Some husbands attempted to limit their liability by giving public notice not to grant their wives’ credit. For example, the London Gazette in 1712 contained the following notice:
Whereas Mary Canes, Wife of Abraham Canes of the Parish of St. Andrews Holborn, in the County of Middlesex, Coachman, hath Eloped from her said Husband; these are to give notice to all Persons not to Trust or give Credit to the said Mary with Money or goods upon his Account, for that he will not pay any Debts she shall contract after publication hereof.^
While that notice may have had actual effects, it probably didn’t have legal force.

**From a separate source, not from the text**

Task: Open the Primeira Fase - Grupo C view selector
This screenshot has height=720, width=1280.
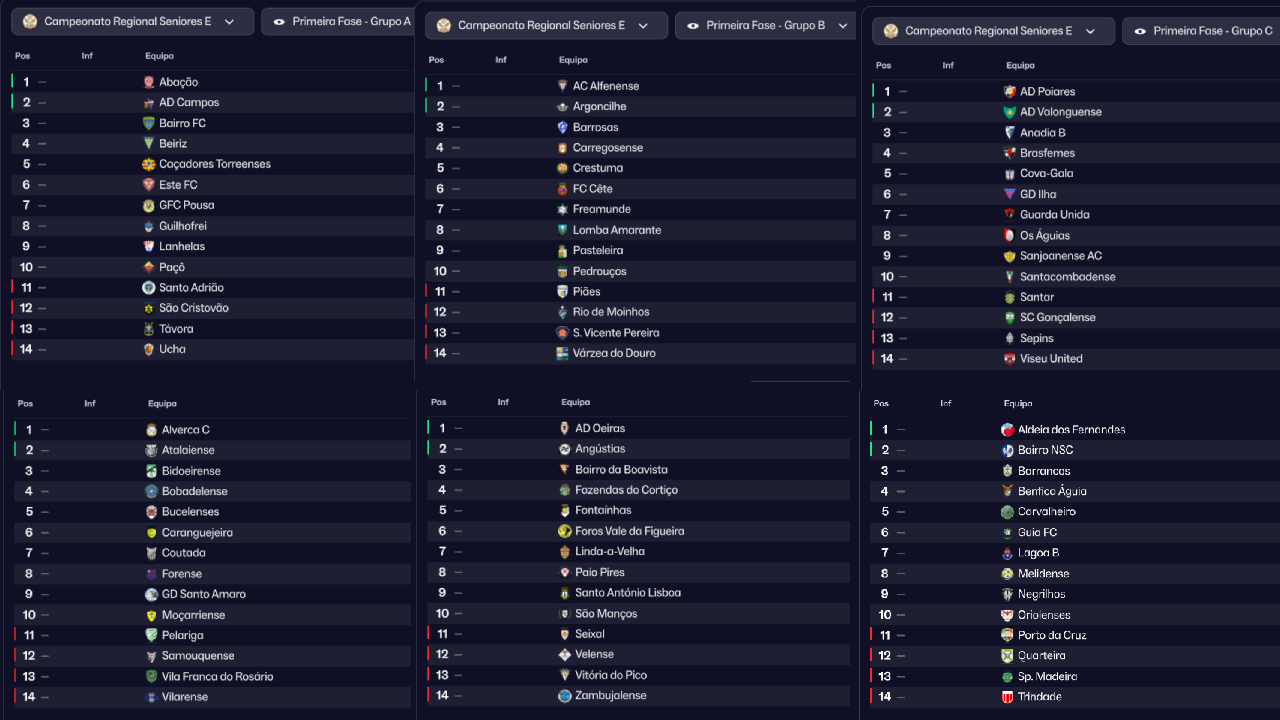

In reviewing the law governing debtors and creditors, the Citizen’s Law Companion drew relevant distinctions between types of purchases, types of notice, and public knowledge of a wife deserting a husband. A husband was responsible for his wife’s debts for “necessary apparel, diet, &c” purchased without his consent, even if he gave notice of any sort that such credit should not be extended to her. For credit advanced for other goods, personal notice to a merchant, but not general notice in a newspaper, would be sufficient for a husband to avoid responsibility for his wife’s debt. If a wife deserting her husband had become “notorious”, then the husband was not responsible for the wife’s debt.^
Even though wives weren’t legally subject to imprisonment for debt, some wives voluntarily joined their husbands in debtors’ prisons. In 1776, John Howard described the Fleet debtors’ prison in London as “crowded with women and children”; it contained 243 men who were legally prisoners, along with 475 wives and children who had come into the prison to live with their husband or father. In London’s Poultry Compter debtors’ prison, eight men had with them their wives and 19 children. Other male prisoners had 44 wives and 144 children not living with them in prison.^ Prison facilities and prison rules, rather than wives’ preferences, probably were the primary constraints on wives and children moving into prison with imprisoned male debtors. Husbands and wives historically have tended to have close economic and emotional bonds. Those bonds in practice pushed against the legal regime of only imprisoning husbands.